## [Directives]
- 1) The passage on Washington energy policy names several things the Washington code is likely requiring for residential building. List them.
- 2) According to the passage on Washington energy policy, about how large is the natural gas generator in Clark County?
- 3) In the passage on Washington energy policy, why does the writer hold that Washington does not need to build as much new renewable generation as it is building?

## [Passage shown]

+ + + +

Further Washington is a net energy exporter, primarily to California. That can be seen by the US Department of Energy real time electricity map https://www.eia.gov/electricity/gridmonitor/dashboard/electric_overview/US48/US48. If you click on a circle, there is a graph of interchange - power imports and exports. There are also some policy projects driven by the for-profit utilities I strongly disagree with to reduce the price California, primarily for-profit utilities pay for clean energy imports from Washington. That can be seen by the West Coast energy pricing system driven by California at https://www.caiso.com/todays-outlook/prices.
The point is that Washington really does not need to build as much new renewable generation as it is doing and it does not need to join the California for-profit energy market.
Since the 1980, the State of Washington has applied the ideas of the Bonneville efficiency engineering cost/benefit studies to the building code. Washington was an early leader in another dynamic efficiency system, customer load flexibility. That requires the building heating and cooling and hot water heating respond to utility signals when energy prices are high on the hottest and coldest days in the afternoon and evening. That simple flexibility can save a lot of money.
If you are building residential, the Washington code is likely requiring building sealing, thicker insulation, better doors and windows, and more efficient mechanical systems. Space heating and cooling with heat pumps is easy. I would agree heat pump water heaters are not ready for prime time, yet. Generally residential customers expect at least a 10 year life for their mechanical systems.
If you are building in Clark County, they are somewhat of a special case as a slice customer. They have an about 250MW natural gas generator that takes a long time to start and stop. They would likely seek to phase that out and replace it with renewables backed by storage, or with increased purchases from the Mid-C generators, Chelan, Douglas, and Grant.
In summary, Washington and its nonprofit utilities have world-leading energy planning policy, low electricity prices, and efficiency in buildings other states can emulate.
If you are in the Clark-Thurston area, I'm in Portland and glad to chat over coffee. I'm interested in the architect/builder efficiency experience.

+ + + +

## [Recorded information]
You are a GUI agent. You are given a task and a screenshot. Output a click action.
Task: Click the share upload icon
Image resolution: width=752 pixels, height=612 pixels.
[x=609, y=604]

+ + + +

## [Completed exercise]
- 1)
Building sealing
Thicker insulation
Better doors and windows
More efficient mechanical systems

- 2) About 250MW.

- 3) Washington is already a net energy exporter, mainly to California. The writer therefore concludes that the state does not need as much new renewable generation, nor does it need to join the California for-profit energy market.